◆ INPUT FOR THIS TASK ◆
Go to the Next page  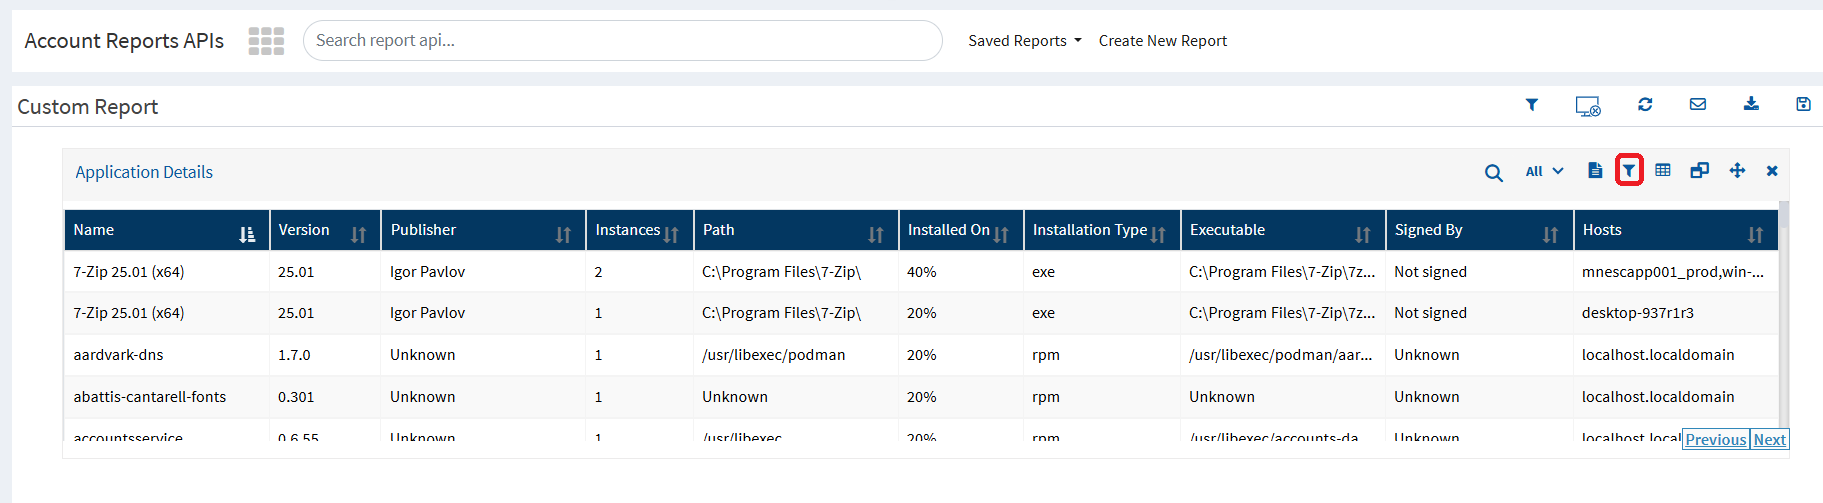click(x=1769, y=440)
* * *
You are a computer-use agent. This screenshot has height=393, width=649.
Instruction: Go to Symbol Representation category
--
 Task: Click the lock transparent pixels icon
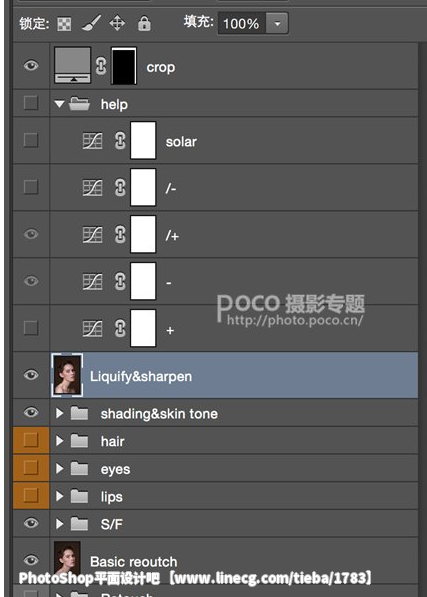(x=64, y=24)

◆ DIRECTIONS ◆
Everything above from the line containing "You are a computer-use" through the line containing "Instruction: Go to" must be copied exactly. Nothing outside that range belongs in the answer.

◆ SOLUTION TO THE EXERCISE ◆
You are a computer-use agent. This screenshot has height=393, width=649.
Instruction: Go to Symbol Representation category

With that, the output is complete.